Elsewhere, there are rules of the game that everyone follows. Here, the losing party blackmails everyone else by threatening to boycott the legislature if it isn’t given more say in government decision-making. Worse, a faction of the same party that actively tried to sabotage the polls with terrorism wants nominated seats offered on a platter.
And as an added distraction, the power-sharing negotiation has dragged in the office of the president. In order to improve their bargaining positions, the UCPN (M) and RPP-N are in unlikely agreement with the UML to change the president. This has pitted them against the Nepali Congress which is against such a move now.
Pushing the presidentship into this debate has an unfortunately familiar ring to it: the tendency of our politicians to get distracted with side issues so they don’t have to take the bull by the horns. While they go through the tortuous negotiations for the formation of the new legislative and executive, what gets left by the wayside once more is the urgent need to spur economic growth and local development.
Grassroots development is not possible without local elections and we will deal with that in another editorial next week. But it is the economy on which the new government has to get moving right away. That is also the message from the electorate: we don’t really care that much about slogans for federalism or secularism, we want healthcare, education, roads, and jobs.
Nepali voters don’t want politics as usual, in fact they don’t want politics, period. They want attention given to the economy. In this, the NC is ideally placed to go back to what it was doing 20 years ago with economic deregulation to attract investors, free up the market, dismantle the cartels, and create employment.

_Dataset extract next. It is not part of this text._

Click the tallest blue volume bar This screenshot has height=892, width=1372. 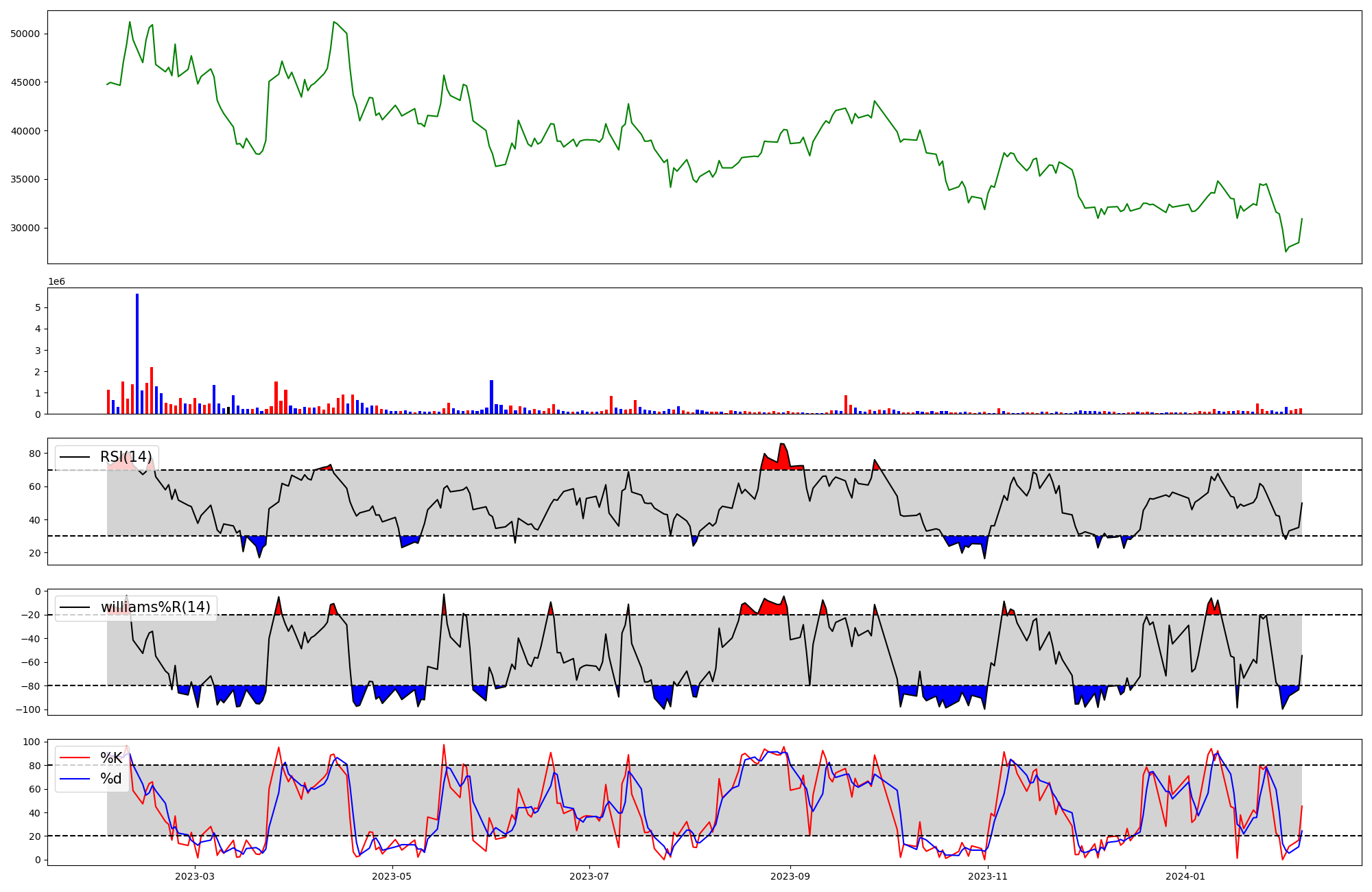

It worked then, and Nepal was posting six to seven per cent annual economic growth in the first half of the 1990s. Multinationals were setting up shop, investors were queuing up to start hydropower projects, and the foundations were being laid for rural development through grassroots democracy. Excessive politicking between the NC and UML, intense factionalism within the NC, and the Maoist conflict demolished all that.
After this ruinous 20-year detour, the NC is now ideally placed to go back to where it had started with a blueprint for economic growth. It needs to replicate some of the forward-looking policies from that era and learn to avoid the political pitfalls of the past. ‘Status quo’ is not necessarily a bad word as long as lessons are learnt to fix the kinks on what was working reasonably well.

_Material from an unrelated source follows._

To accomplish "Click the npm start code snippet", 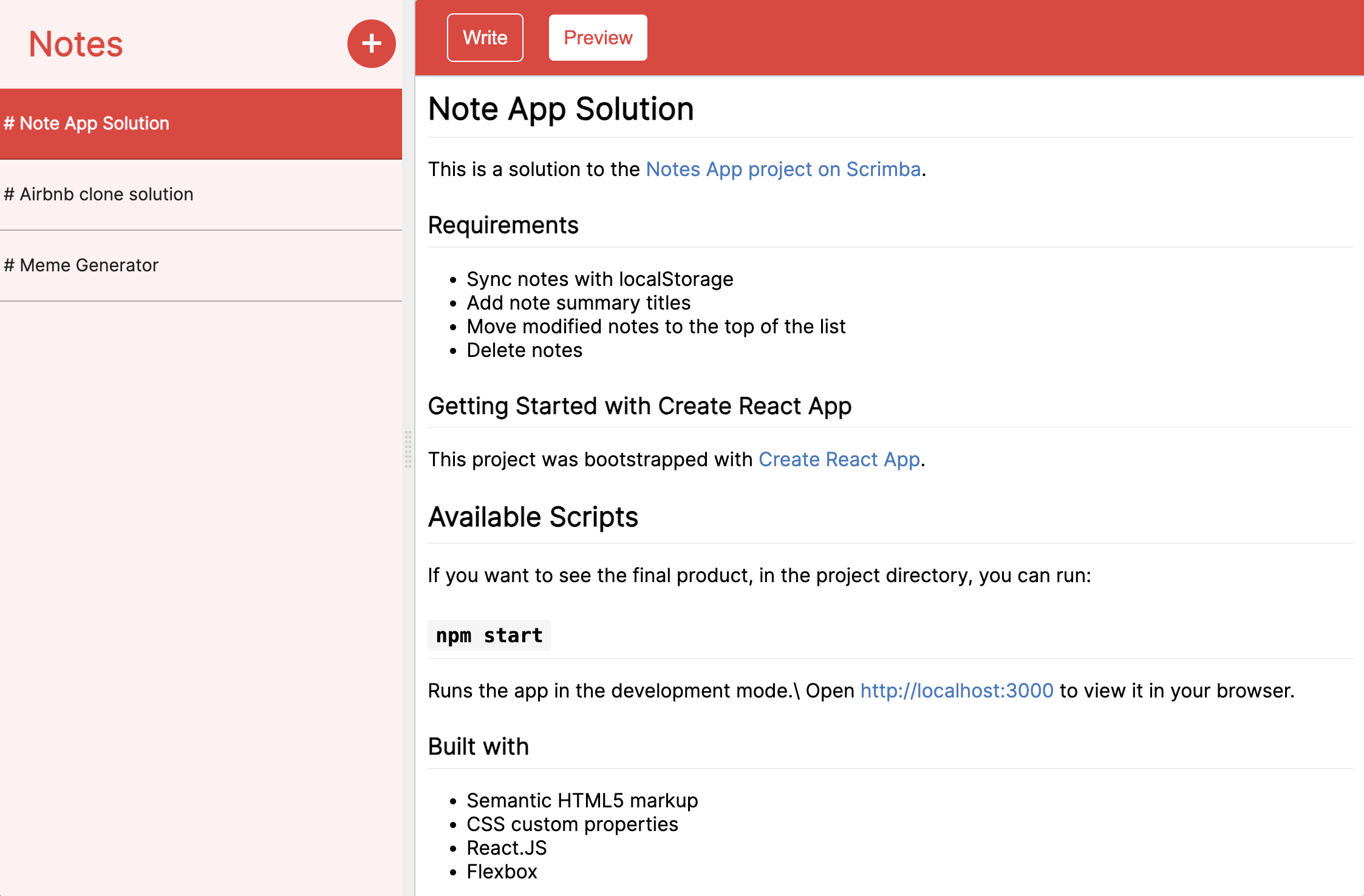I will [x=489, y=636].
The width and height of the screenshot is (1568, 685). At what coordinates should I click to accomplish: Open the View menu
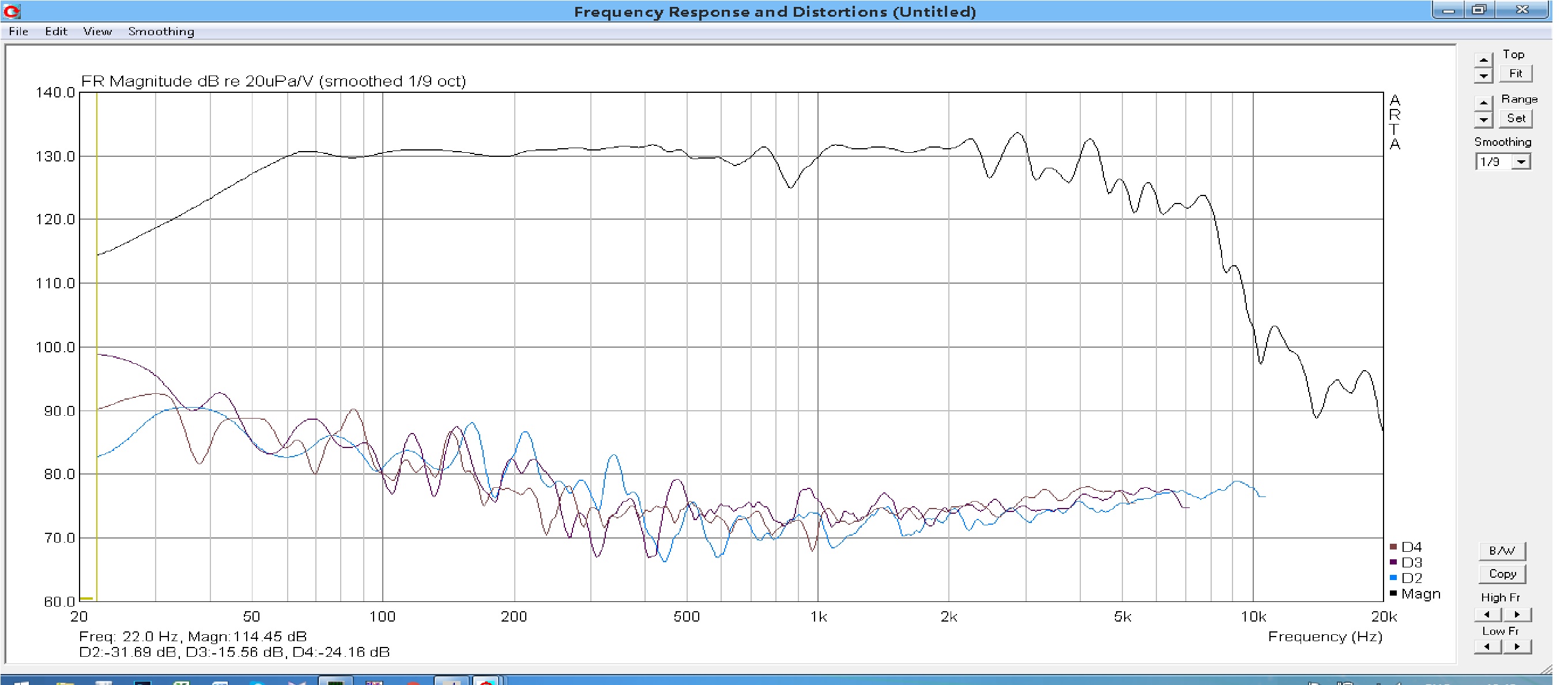(97, 32)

Let’s face it, there is no other way forward but to start fixing the economy. Pretty soon, as urban youth discontentment boils over again, it won’t matter who wins elections and gets to power any more. All the parties must look at employment generation and infrastructure as a common minimum platform, and not let politics get in the way.

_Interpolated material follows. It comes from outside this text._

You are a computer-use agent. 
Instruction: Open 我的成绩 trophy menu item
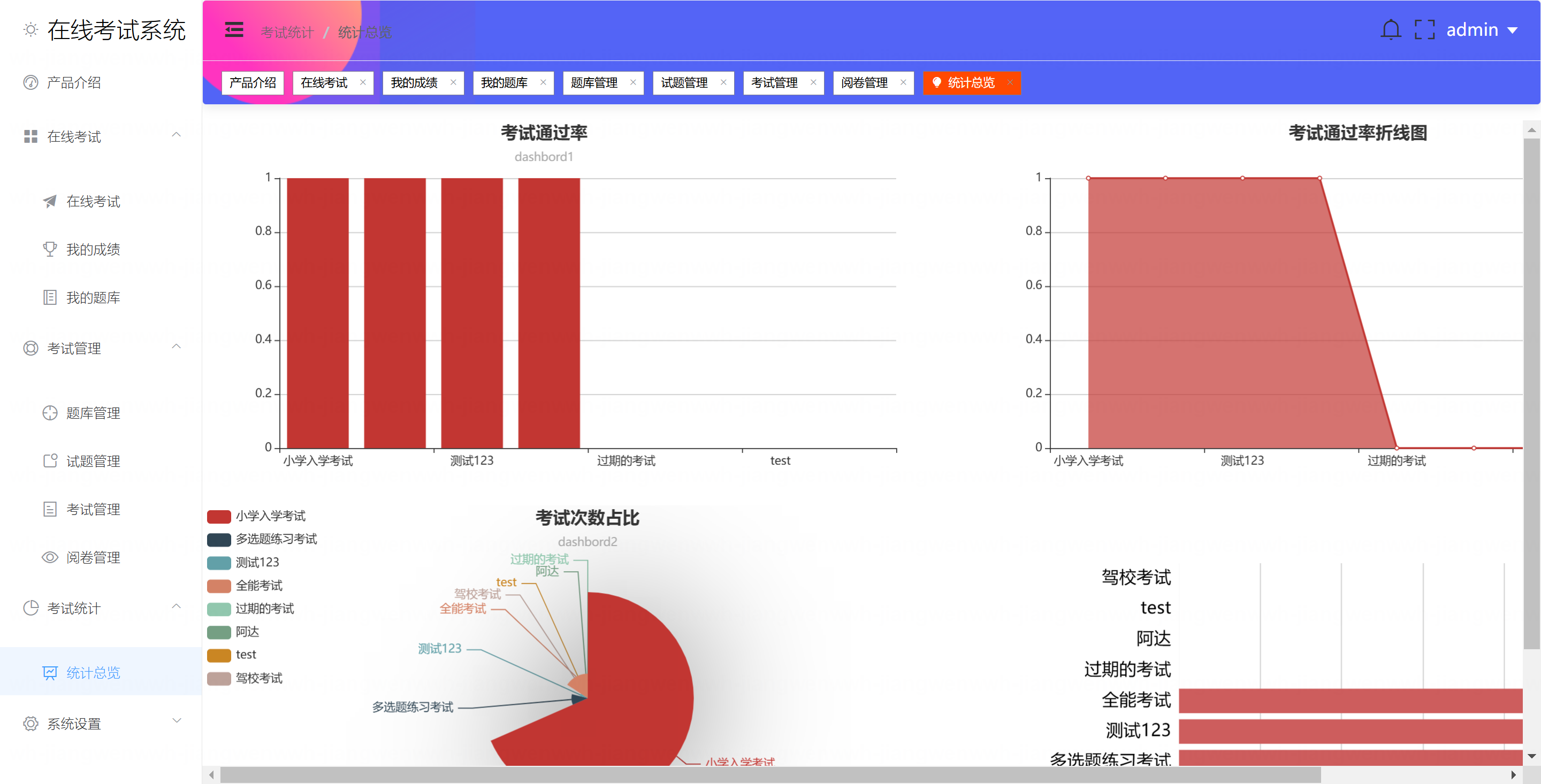(x=93, y=249)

We know what the problems are with the economy, and by and large we know what needs to be done. Jobs are needed at home to stop the haemorrhage of young Nepalis to India, the Gulf, and Southeast Asia. The energy crisis (both the shortage of electricity and the growth in petroleum import) can be addressed with a single silver bullet: hydropower generation including reservoir projects to meet domestic demand and export to offset the yawning trade deficit with India. An aggressive push on infrastructure will create employment, and once highways, airports, and hydropower projects are built they will spur manufacturing which in turn will generate more jobs.
Leaders in the NC, more than any other party, understand this. Now, if they can only get over their internal power struggle and weed out the corrupt in their top rank, we can be on our way from where we left off two decades ago.